I don’t think I know a female who hasn’t had some form of anxiety about their appearance at least once in their life. Consequently, it gives me great pleasure to be part of the launch celebrations for Learning to Love the Girl in the Mirror by Helena Grace Donald.
Learning to Love the Girl in the Mirror will be published on 13th April and is available for pre-order here.
Learning to Love the Girl in the Mirror
This book is for every girl who has ever looked in the mirror and criticized her own reflection; for every girl who has ever compared herself negatively to others; for every girl who has ever thought of dieting; and for every girl who is already struggling with negative body image issues and unhealthy eating habits.
Learning to Love the Girl in the Mirror is a “must read” for any teenage girl. It’s packed full of self-empowering and self-loving tools that will leave you feeling Supergirl confident.

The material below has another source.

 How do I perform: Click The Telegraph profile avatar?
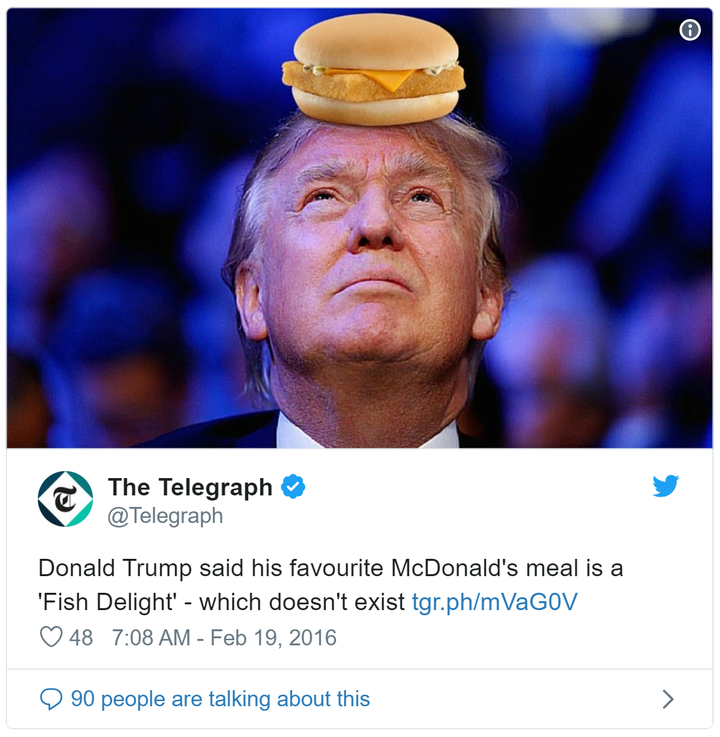(x=65, y=499)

In a world where advertising, celebrity culture and social media reign, it’s becoming more and more common for young girls to have some form of negative body issue or eating disorder. This is not only harmful and dangerous on a personal level, it’s also destructive and disempowering for womanhood as a whole, and it’s got to STOP now!
This is Helena’s brutally honest story of how she overcame the battle with her own body and went from miserable and self-hating to absolutely loving the skin she’s in! Still in her early twenties, Helena completely relates to her fellow young women in the most loving and supportive way. Helena’s mission is to inspire young women that it is possible to love and appreciate your body in a completely healthy way. This book is packed full of the tools that will help any young girl to do exactly that.

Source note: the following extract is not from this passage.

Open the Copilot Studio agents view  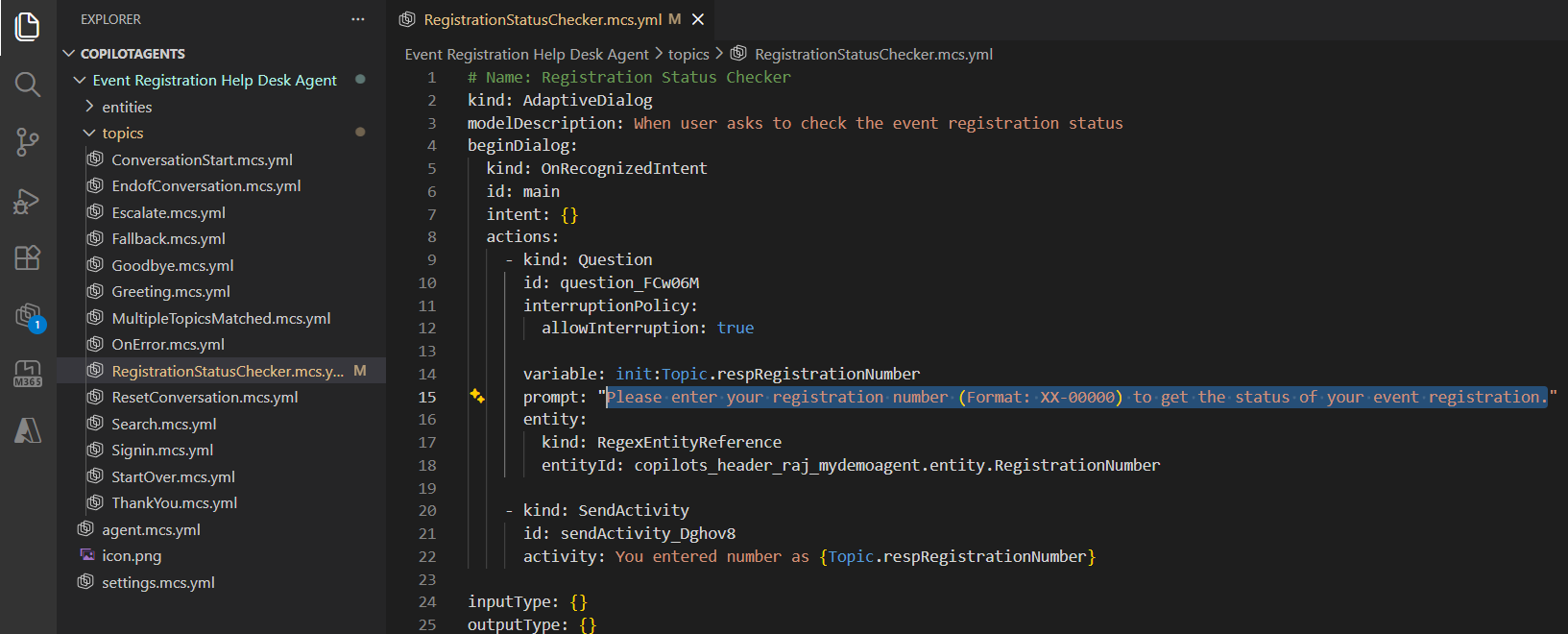pyautogui.click(x=28, y=316)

An extract from Learning to Love the Girl in the Mirror
Say Goodbye to Little Miss Critical
Do you have a Little Miss Critical in your life? I bet you do. We all do! Does yours just visit from time to time, or has she moved in permanently? Mine used to pop in occasionally in my early teens, but as the pressures of teenage life increased, her visits became more and more frequent until, finally, when I was about 16, she stuck to me like glue and wouldn’t leave. She came everywhere with me.
Every morning she was there, waiting for me at the bathroom mirror:
“You’ve got another disgusting, humongous spot on your chin!”
She would stand right next to me, criticizing my reflection in the bedroom mirror as I got dressed:
“That skirt is waaay too tight! You’ve put on weight again!”
She was with me at school, comparing me negatively to other girls she thought were slimmer or smarter or more social than I was:
“How come Emily can have a perfect figure and you can’t?”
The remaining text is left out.